### Text and item location entries
▬▬▬
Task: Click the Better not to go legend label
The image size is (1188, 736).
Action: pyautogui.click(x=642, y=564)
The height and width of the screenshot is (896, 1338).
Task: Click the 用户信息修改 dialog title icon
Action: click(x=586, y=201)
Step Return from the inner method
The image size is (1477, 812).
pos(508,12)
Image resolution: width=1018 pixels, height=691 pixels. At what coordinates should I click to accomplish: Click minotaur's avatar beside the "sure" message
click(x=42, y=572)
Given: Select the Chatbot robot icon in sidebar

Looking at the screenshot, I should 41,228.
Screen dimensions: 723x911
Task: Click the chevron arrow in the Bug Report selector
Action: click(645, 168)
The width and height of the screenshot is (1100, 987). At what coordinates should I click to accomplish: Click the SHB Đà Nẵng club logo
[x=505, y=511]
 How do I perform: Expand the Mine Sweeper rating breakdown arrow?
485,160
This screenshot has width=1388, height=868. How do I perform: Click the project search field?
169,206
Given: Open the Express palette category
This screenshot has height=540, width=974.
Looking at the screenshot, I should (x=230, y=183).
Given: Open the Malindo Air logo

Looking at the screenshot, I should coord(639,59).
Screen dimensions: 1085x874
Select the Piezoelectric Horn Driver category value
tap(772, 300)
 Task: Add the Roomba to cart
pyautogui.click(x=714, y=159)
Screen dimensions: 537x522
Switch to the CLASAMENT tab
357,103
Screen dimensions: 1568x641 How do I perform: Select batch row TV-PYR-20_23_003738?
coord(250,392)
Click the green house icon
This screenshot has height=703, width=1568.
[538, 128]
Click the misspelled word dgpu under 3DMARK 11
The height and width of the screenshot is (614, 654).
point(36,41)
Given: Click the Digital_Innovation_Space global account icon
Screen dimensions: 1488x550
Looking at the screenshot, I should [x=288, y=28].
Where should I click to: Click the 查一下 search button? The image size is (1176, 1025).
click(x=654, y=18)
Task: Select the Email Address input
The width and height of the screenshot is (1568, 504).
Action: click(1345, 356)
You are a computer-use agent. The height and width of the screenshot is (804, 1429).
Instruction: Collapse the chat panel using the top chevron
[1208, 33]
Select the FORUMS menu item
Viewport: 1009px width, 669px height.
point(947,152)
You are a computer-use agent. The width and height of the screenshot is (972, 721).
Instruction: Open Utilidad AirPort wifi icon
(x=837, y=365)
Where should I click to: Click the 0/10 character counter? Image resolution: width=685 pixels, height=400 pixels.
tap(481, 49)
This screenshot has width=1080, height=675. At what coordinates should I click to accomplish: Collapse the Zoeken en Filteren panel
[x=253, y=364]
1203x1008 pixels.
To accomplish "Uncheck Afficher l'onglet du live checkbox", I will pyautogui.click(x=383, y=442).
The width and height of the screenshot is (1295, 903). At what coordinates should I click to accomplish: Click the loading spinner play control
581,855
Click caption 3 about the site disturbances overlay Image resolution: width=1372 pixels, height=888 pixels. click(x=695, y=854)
▬▬▬
### Do this
Copy all of the lines above without changing anything.

### Exercise output
Task: Click the Better not to go legend label
The image size is (1188, 736).
Action: pyautogui.click(x=642, y=564)
The height and width of the screenshot is (896, 1338).
Task: Click the 用户信息修改 dialog title icon
Action: click(x=586, y=201)
Step Return from the inner method
The image size is (1477, 812).
pos(508,12)
Image resolution: width=1018 pixels, height=691 pixels. At what coordinates should I click to accomplish: Click minotaur's avatar beside the "sure" message
click(x=42, y=572)
Given: Select the Chatbot robot icon in sidebar

Looking at the screenshot, I should 41,228.
Screen dimensions: 723x911
Task: Click the chevron arrow in the Bug Report selector
Action: click(645, 168)
The width and height of the screenshot is (1100, 987). At what coordinates should I click to accomplish: Click the SHB Đà Nẵng club logo
[x=505, y=511]
 How do I perform: Expand the Mine Sweeper rating breakdown arrow?
485,160
This screenshot has width=1388, height=868. How do I perform: Click the project search field?
169,206
Given: Open the Express palette category
This screenshot has height=540, width=974.
Looking at the screenshot, I should (x=230, y=183).
Given: Open the Malindo Air logo

Looking at the screenshot, I should coord(639,59).
Screen dimensions: 1085x874
Select the Piezoelectric Horn Driver category value
tap(772, 300)
 Task: Add the Roomba to cart
pyautogui.click(x=714, y=159)
Screen dimensions: 537x522
Switch to the CLASAMENT tab
357,103
Screen dimensions: 1568x641 How do I perform: Select batch row TV-PYR-20_23_003738?
coord(250,392)
Click the green house icon
This screenshot has height=703, width=1568.
[538, 128]
Click the misspelled word dgpu under 3DMARK 11
The height and width of the screenshot is (614, 654).
point(36,41)
Given: Click the Digital_Innovation_Space global account icon
Screen dimensions: 1488x550
Looking at the screenshot, I should [x=288, y=28].
Where should I click to: Click the 查一下 search button? The image size is (1176, 1025).
click(x=654, y=18)
Task: Select the Email Address input
The width and height of the screenshot is (1568, 504).
Action: click(1345, 356)
You are a computer-use agent. The height and width of the screenshot is (804, 1429).
Instruction: Collapse the chat panel using the top chevron
[1208, 33]
Select the FORUMS menu item
Viewport: 1009px width, 669px height.
point(947,152)
You are a computer-use agent. The width and height of the screenshot is (972, 721).
Instruction: Open Utilidad AirPort wifi icon
(x=837, y=365)
Where should I click to: Click the 0/10 character counter? Image resolution: width=685 pixels, height=400 pixels.
tap(481, 49)
This screenshot has width=1080, height=675. At what coordinates should I click to accomplish: Collapse the Zoeken en Filteren panel
[x=253, y=364]
1203x1008 pixels.
To accomplish "Uncheck Afficher l'onglet du live checkbox", I will pyautogui.click(x=383, y=442).
The width and height of the screenshot is (1295, 903). At what coordinates should I click to accomplish: Click the loading spinner play control
581,855
Click caption 3 about the site disturbances overlay Image resolution: width=1372 pixels, height=888 pixels. click(x=695, y=854)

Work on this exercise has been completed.